▶ [Required work]:
Identify each line below that contains the word "Хомутово", and copy it out.

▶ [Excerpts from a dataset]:
===============
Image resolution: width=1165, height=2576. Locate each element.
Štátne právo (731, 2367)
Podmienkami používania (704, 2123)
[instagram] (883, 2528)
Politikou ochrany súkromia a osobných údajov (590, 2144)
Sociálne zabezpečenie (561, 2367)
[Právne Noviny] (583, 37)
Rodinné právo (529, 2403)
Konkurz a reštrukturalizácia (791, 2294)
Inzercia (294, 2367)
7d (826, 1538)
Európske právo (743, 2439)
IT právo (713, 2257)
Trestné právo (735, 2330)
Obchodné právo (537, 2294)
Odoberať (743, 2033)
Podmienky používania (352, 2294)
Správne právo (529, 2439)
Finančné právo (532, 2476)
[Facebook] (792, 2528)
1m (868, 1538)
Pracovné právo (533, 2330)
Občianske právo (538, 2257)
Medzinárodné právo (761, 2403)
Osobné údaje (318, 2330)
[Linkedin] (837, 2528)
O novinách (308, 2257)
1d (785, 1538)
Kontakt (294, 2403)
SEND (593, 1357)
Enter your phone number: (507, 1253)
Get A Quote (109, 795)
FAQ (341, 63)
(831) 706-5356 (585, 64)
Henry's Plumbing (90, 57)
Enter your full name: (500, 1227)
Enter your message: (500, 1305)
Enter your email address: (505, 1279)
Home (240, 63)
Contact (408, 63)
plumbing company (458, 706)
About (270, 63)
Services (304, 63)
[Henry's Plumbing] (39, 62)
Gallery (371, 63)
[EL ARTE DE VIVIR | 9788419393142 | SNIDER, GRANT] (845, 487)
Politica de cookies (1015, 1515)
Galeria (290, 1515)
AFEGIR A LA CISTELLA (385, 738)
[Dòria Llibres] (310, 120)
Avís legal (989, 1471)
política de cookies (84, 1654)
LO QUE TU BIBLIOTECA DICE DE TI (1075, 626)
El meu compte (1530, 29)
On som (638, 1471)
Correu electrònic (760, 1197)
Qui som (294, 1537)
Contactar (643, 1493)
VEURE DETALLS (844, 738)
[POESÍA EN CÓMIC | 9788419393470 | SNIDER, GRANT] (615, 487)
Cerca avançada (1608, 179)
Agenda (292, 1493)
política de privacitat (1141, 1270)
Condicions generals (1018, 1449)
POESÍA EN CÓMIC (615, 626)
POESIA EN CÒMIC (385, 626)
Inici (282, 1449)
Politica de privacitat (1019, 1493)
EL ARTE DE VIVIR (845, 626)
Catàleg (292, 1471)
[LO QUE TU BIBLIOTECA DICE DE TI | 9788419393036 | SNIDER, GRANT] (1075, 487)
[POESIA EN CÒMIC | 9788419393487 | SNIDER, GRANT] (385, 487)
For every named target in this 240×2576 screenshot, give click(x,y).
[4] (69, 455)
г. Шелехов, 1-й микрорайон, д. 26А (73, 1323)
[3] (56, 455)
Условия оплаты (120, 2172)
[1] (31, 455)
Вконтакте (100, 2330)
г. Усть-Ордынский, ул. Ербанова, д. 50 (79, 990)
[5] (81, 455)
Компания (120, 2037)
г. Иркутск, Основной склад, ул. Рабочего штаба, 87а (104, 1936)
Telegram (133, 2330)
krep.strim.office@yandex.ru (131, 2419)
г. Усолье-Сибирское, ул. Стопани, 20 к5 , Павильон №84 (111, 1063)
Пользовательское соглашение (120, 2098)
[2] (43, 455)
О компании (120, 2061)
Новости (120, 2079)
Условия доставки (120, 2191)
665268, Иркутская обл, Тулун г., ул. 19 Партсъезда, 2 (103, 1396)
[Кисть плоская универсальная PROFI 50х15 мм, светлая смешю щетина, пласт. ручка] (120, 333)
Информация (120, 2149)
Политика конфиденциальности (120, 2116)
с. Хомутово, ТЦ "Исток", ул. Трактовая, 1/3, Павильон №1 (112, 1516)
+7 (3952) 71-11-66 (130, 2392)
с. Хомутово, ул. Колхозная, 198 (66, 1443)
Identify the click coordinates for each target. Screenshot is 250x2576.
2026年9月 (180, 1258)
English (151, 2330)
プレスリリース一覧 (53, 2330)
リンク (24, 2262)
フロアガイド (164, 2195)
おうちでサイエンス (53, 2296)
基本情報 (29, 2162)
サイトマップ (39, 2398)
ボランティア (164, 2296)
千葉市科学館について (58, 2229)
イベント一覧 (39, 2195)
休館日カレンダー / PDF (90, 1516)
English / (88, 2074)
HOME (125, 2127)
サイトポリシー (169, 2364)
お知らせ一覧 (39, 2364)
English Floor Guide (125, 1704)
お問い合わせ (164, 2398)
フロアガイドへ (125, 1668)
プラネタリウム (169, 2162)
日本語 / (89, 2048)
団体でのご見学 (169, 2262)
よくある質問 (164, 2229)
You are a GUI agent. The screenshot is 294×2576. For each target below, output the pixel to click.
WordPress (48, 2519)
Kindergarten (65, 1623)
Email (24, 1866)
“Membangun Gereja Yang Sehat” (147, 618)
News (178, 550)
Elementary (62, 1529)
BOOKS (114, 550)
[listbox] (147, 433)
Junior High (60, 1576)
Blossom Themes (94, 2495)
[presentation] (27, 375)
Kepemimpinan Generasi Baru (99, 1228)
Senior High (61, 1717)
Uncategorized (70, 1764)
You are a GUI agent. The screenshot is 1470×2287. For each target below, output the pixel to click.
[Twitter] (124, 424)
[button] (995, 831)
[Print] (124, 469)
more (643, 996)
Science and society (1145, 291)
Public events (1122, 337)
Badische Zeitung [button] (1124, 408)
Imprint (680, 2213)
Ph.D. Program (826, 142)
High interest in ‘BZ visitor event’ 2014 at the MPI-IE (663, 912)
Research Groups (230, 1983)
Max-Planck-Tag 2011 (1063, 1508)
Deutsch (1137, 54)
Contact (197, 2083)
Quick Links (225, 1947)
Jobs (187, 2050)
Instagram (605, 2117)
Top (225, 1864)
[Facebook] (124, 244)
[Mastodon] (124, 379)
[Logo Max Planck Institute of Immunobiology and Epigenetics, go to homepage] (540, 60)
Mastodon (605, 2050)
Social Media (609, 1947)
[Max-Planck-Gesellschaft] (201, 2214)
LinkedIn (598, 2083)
===============
▶ [Exercise answer]:
с. Хомутово, ТЦ "Исток", ул. Трактовая, 1/3, Павильон №1 (112, 1516)
с. Хомутово, ул. Колхозная, 198 (66, 1443)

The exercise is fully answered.